Supplied entries
Content starts
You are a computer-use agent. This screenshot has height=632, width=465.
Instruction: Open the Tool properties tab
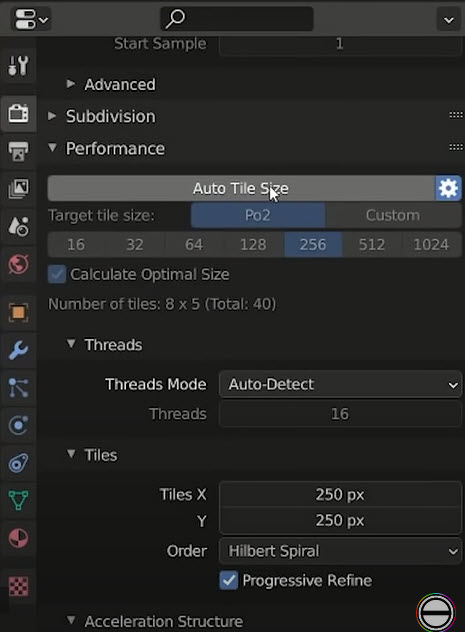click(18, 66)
Content ends
Content starts
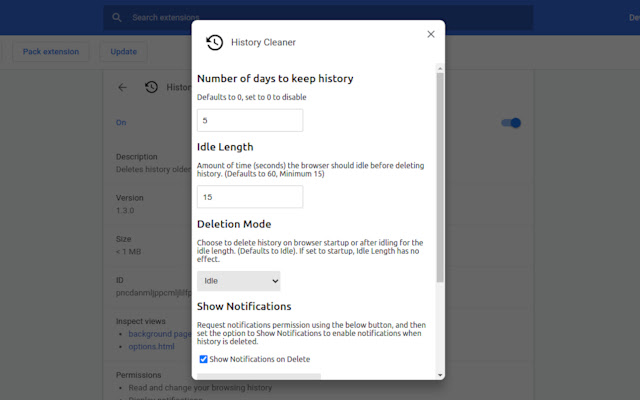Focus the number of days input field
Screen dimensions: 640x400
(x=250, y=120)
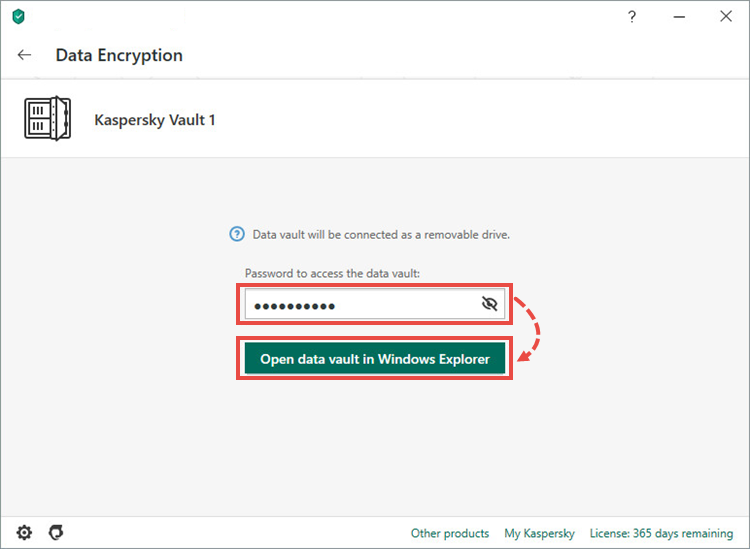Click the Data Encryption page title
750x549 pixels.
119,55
Content ends
Content starts
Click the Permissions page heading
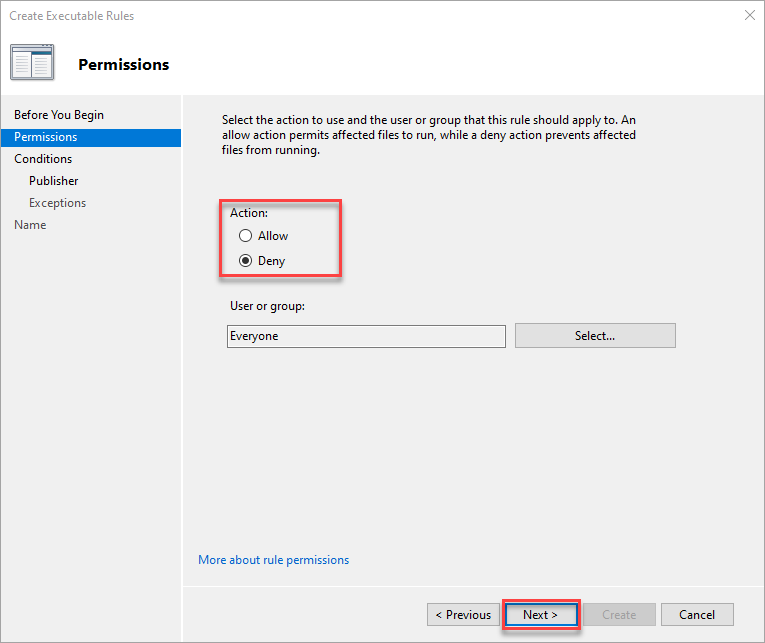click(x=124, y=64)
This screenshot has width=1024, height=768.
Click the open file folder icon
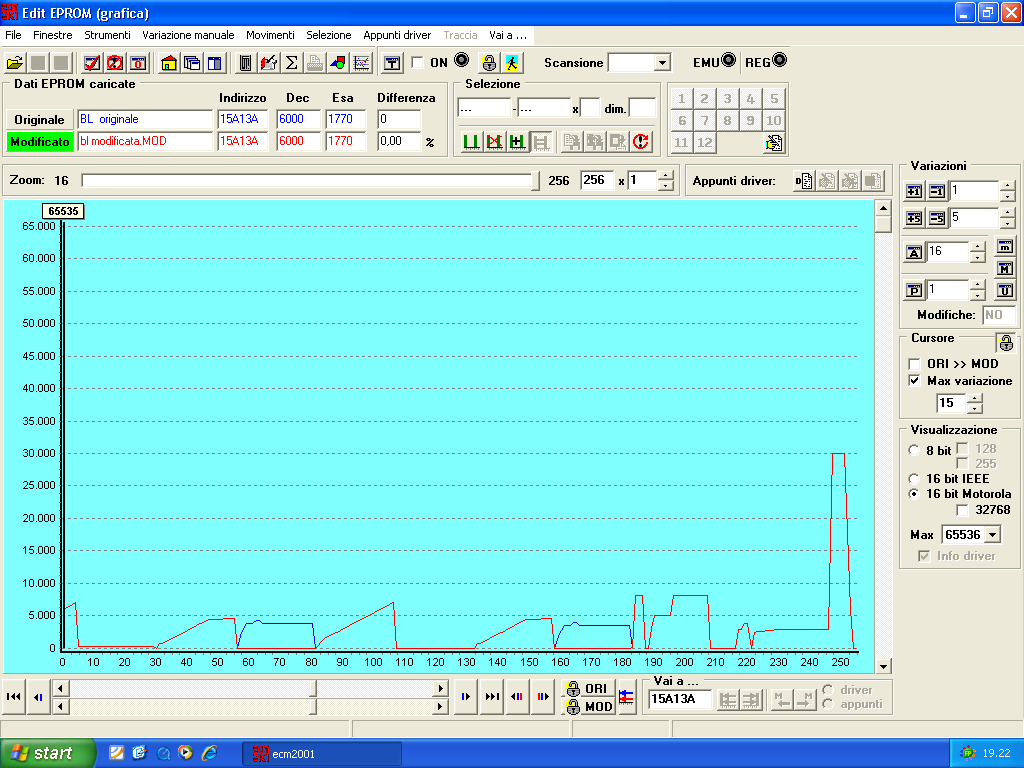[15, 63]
Content ends
Your answer should be a single number: the count of lines in the entries that contain the word "width".

Your response
2